The outlaws are at a distinct disadvantage to Hackman's hunting party since they're picked off from afar with the aid of very long range rifles. This leads to some absolutely horrific and dishonourable
killings, including one person slain whilst taking a dump. As the film progresses, both men exhibit their stubborn ignorance in recognising the self-destructive paths they’re headed. Thus, it’s generally a downbeat affair as far as Westerns go. The one moment of light relief is the brief peaches scene highlighting the blossoming Stockholm Syndrome between Bergman and Reed.
This is a morally grey film with no real heroes... anywhere. Hackman is the films villain. Bergen is nothing more than a trophy wife to him; her abduction is seen as a slight upon his manhood rather than motive to rescue her. To add further to this, Bergen’s feelings for her captor is makes her another target in Hackman’s sights. On the morality scale, 'good' is completely absent. In one notable scene where Hackman wastes away various outlaws upon a bell tower, Bergen yells for Reed to take her with him while making a getaway. This wounds Hackman's pride even further; spurring him even to follow the pair through a desert during the film's memorable downbeat finale.

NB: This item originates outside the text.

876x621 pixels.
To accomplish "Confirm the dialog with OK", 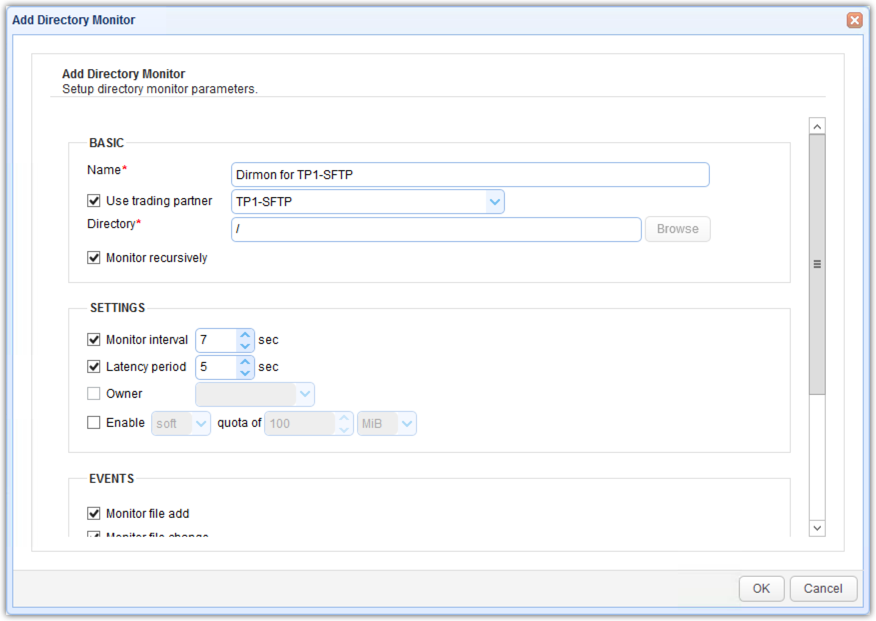I will point(761,588).
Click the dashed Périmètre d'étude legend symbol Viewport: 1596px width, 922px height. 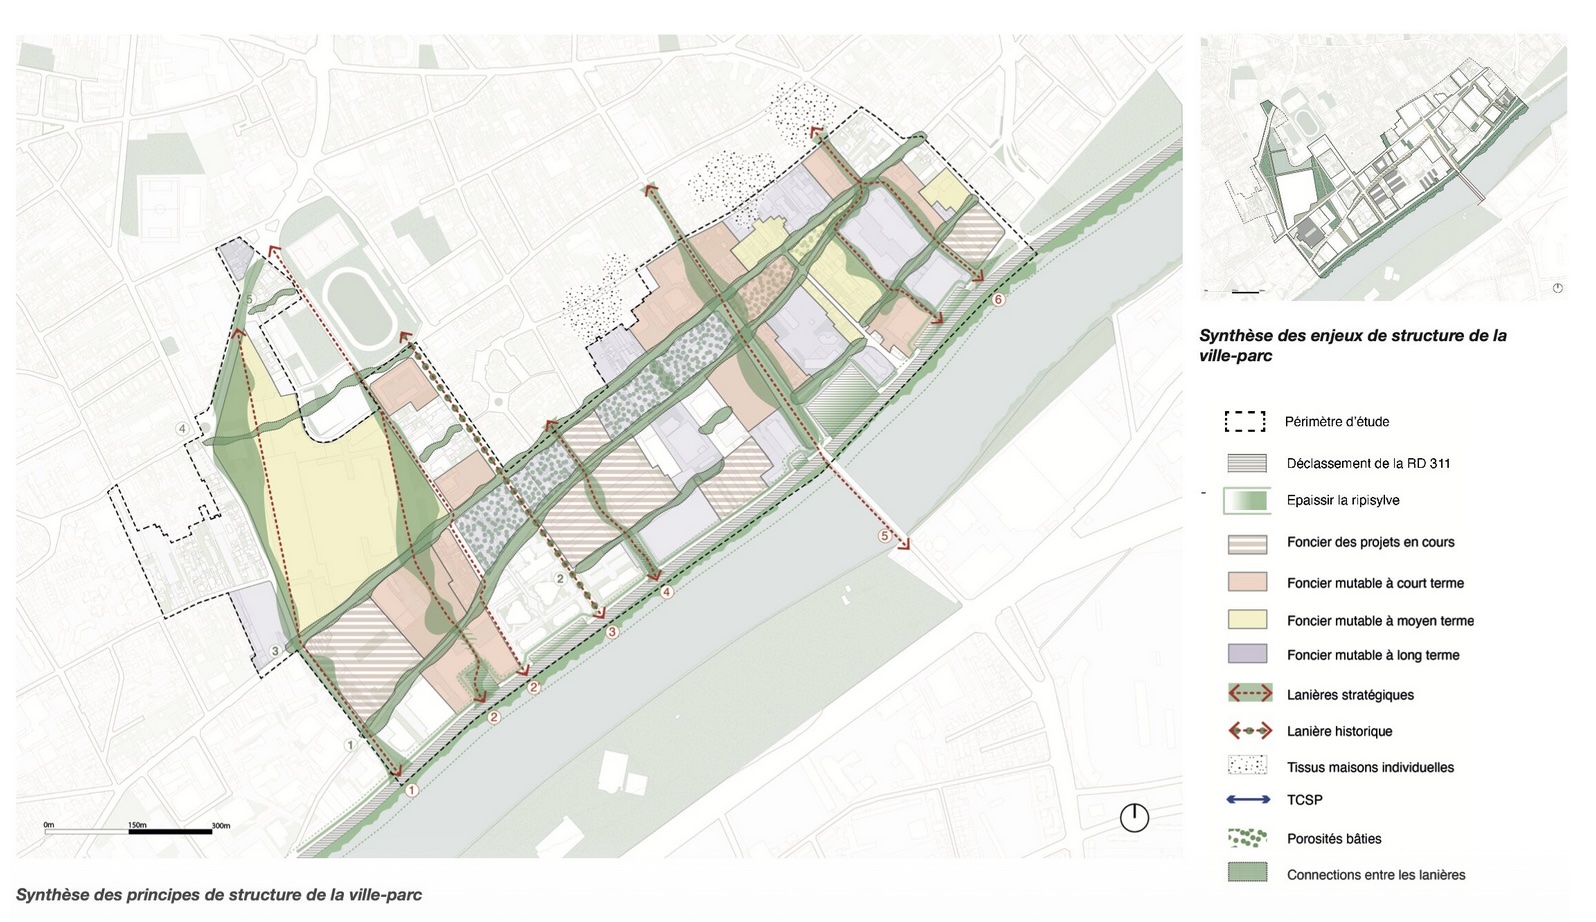(x=1245, y=421)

Outside of television work, Don Medford only helmed one other theatrical film, The Organisation (1971), which was the third entry in the Virgil Tibbs movies with Sidney Poitier - also released in the same year. A shame really, as the downbeat Corbucci veneer would have been a perfect fit for the rest of the nihilistic seventies. There's also Riz Ortolani's superb theme furthering the strong Spaghetti Western influence on the film.
Definitely not a film for everyone, in fact, it isn’t an understatement to consider The Hunting Party as a highly offensive film for today's sensibilities. Definitely not for a "modern audience". Personally, I was hooked by this bleak Western; its virtual two hour run time flew by, it was that engrossing. It's possibly in the same league as Joaquín Luis Romero Marchent's notoriously violent Cut-Throats Nine (1972) and Lucio Fulci's utterly miserable The Four of the Apocalypse... (1975) as far as depressing Westerns go. That lot make The Great Silence look like Way Out West (1937) by comparison, but The Hunting Party is better than either of those. Worth checking this out for Hackman’s and Reed’s performances; particularly the latter, as it was his one and only Western.